The two bottleneck entries about "duplicate timerTrigger" show occurrence-count compounding in action. The same pattern observed across multiple runs raises its own signal strength.
The memory insights on "EPUB summaries" and "tabular markdown output" are preference captures — they are how the system learns to serve the user without the user having to repeat themselves.

9. API Surface

The insight layer is exposed through a small, orthogonal REST surface:

Method	Path	Purpose
`GET`	`/api/insights/`	List insights with filters: `targetType`, `targetId`, `status`, `category`, `limit`
`GET`	`/api/insights/stats`	Aggregate counts by status and target type
`GET`	`/api/insights/:id`	Fetch a single insight with full context
`POST`	`/api/insights/:id/apply`	Apply an insight to its target (triggers mutation)
`POST`	`/api/insights/:id/reject`	Mark as rejected with optional reason
`POST`	`/api/insights/extract`	Manually trigger extraction on an execution
`GET`	`/api/agents/:id/memories`	Per-agent memory store (facts, preferences, corrections)
`POST`	`/api/agents/:id/memories`	Write a new memory entry

The orthogonality matters. Filter by targetType=workflow&status=pending&category=bottleneck and you get a prioritized list of workflow hotspots ready for review. Filter by category=skill_candidate&status=pending and you get the queue of potential new skills waiting to be forged. The same primitive serves engineering, QA, and capability growth.

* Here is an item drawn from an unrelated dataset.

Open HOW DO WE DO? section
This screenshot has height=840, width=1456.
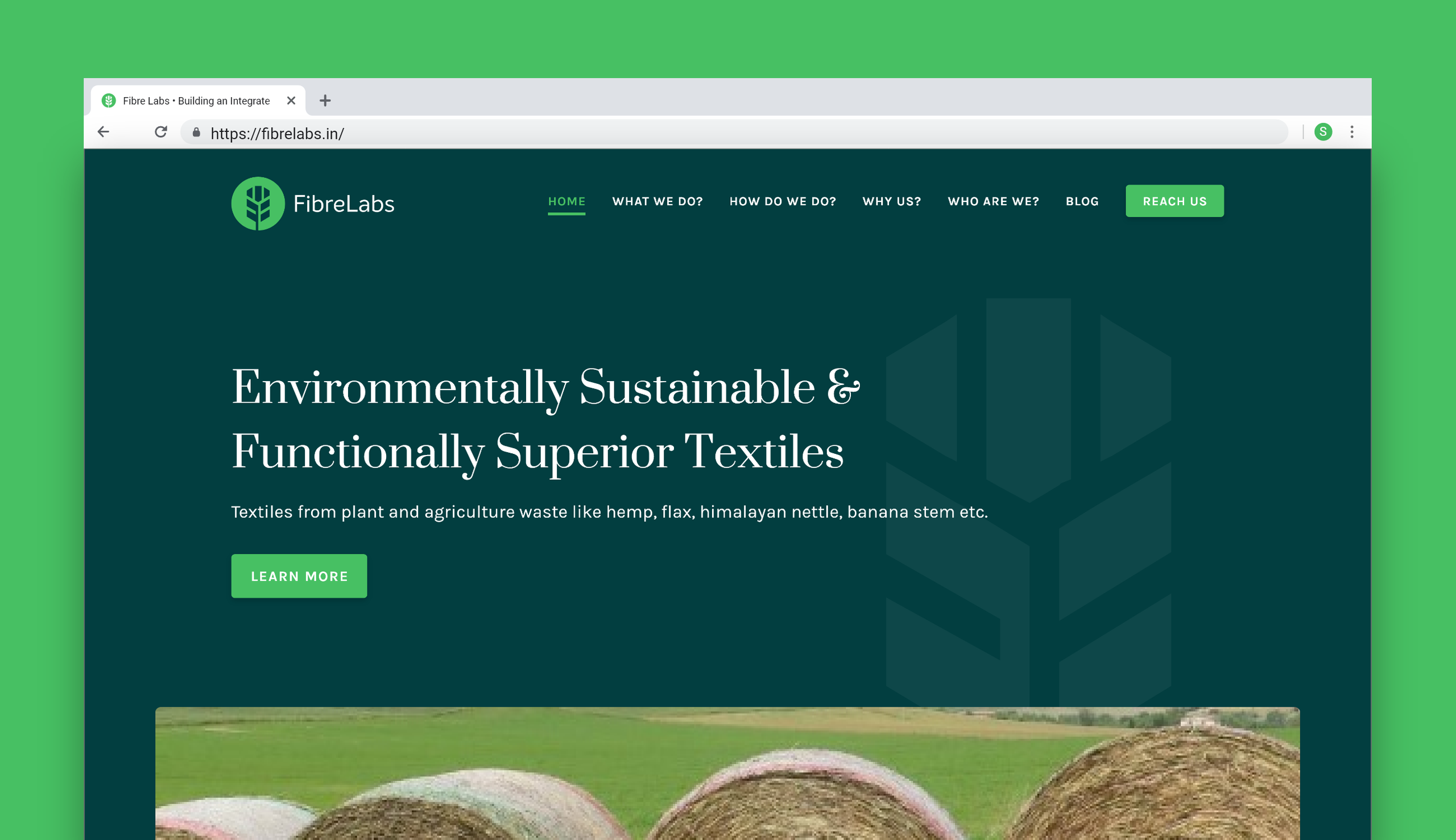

10. Comparison to Alternatives

Dimension	Vector-store RAG	GBrain / Markdown brain	AGNT Memory
Atomic unit	Embedded text chunk	Markdown page about a thing	Typed insight about an execution
Primary subject	Documents	People, companies, concepts	The system itself
Action on learning	None — retrieval only	Human rewrites compiled truth	Automated mutation of target
Typed schema	No	No	Yes (8 categories, 4 target types)
Closed loop	No	Partial (dream cycle enrichment)	Yes (apply → mutate → re-observe)
Growth of new capabilities	No	No	Yes (SkillForge crystallization)
Supersession	Implicit via re-embedding	Explicit via compiled truth rewrite	Explicit status transition
Best at	Answering questions about documents	Answering questions about the world	Improving the system over time

None of these replace each other. The ideal deployment runs all three in parallel: vector RAG for document knowledge, a markdown brain for world knowledge about people and concepts, and AGNT Memory for self-improvement. They operate on different kinds of knowledge.

11. Conclusion

The conventional frame of "agent memory" is too small. It asks how an agent remembers what the user said. It should ask how an agent platform remembers what it learned about itself — its failure modes, its successful patterns, its parameter sensitivities, its emergent capabilities — and what it does with that knowledge.

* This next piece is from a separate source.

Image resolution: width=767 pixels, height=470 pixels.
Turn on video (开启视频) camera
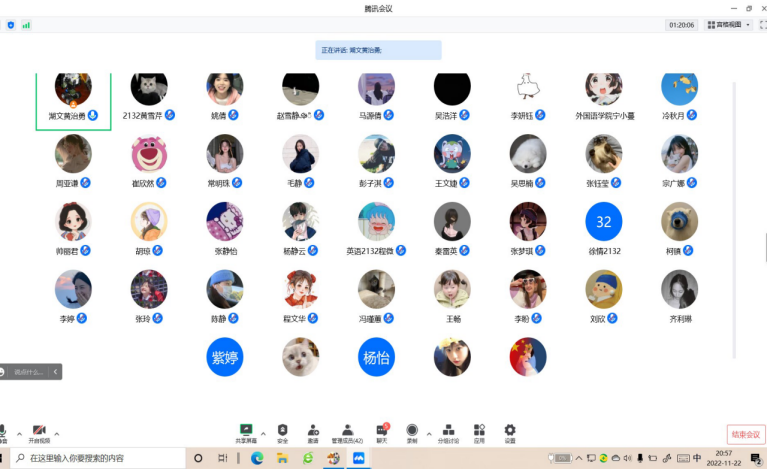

AGNT Memory's answer is to treat every execution as a first-class source of typed, routed, mutable knowledge. Insights are not log entries. They are proposals for change. The system is not a diary; it is a feedback loop with teeth.

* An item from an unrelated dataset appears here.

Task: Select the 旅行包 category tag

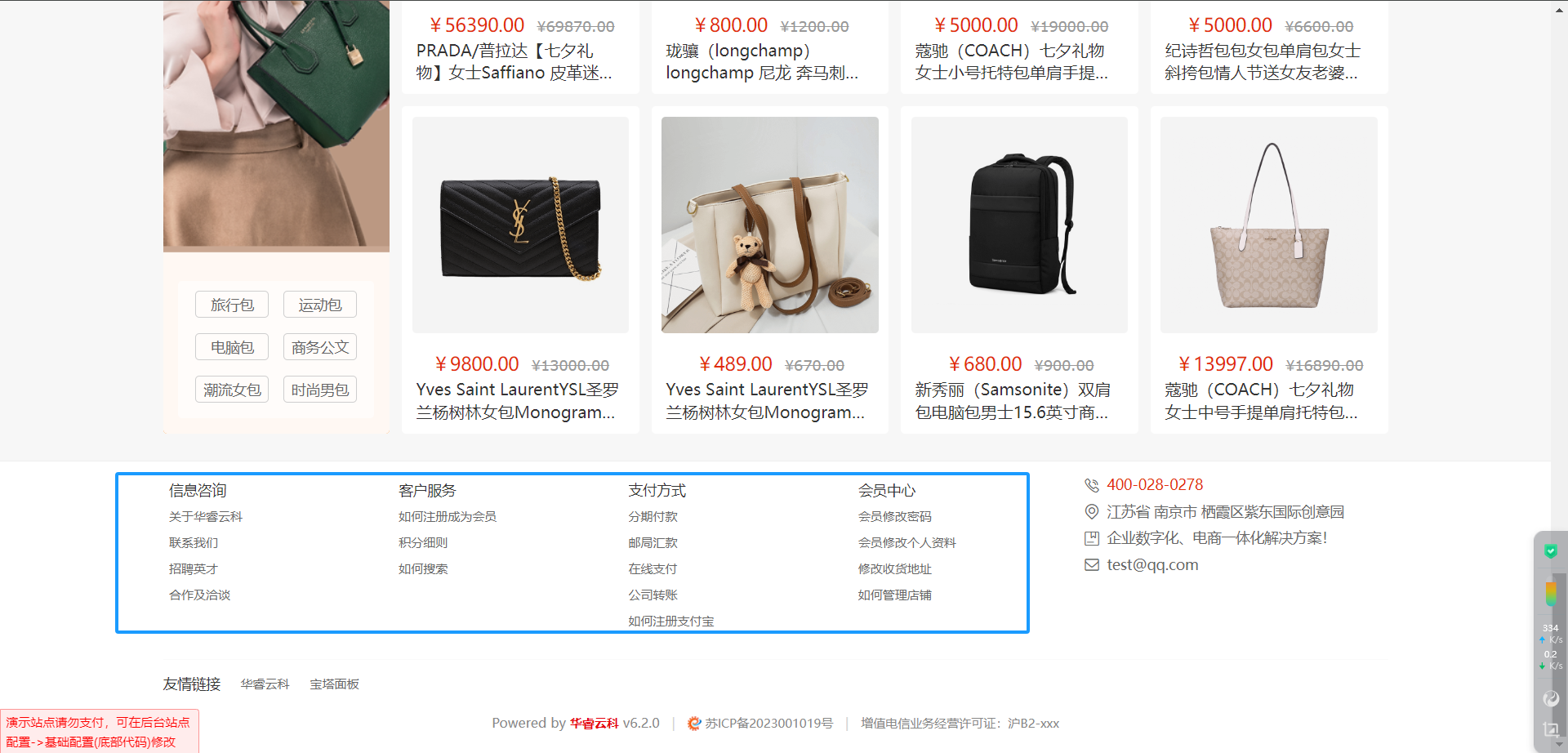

The live numbers show the loop is generating signal prolifically (2,937 insights, 72% high-confidence, routed across workflows, agents, and skills). The open challenge is closing the loop faster — draining the pending queue, clustering duplicates, and shipping compiled-truth rollups. Those are engineering problems, not conceptual ones. The architecture is sound.

The system that learns about itself is the system that compounds. Everything else is a scratchpad.

Annie · AGNT Systems Research · April 2026
All metrics pulled live from /api/insights/stats at time of writing. No figures fabricated.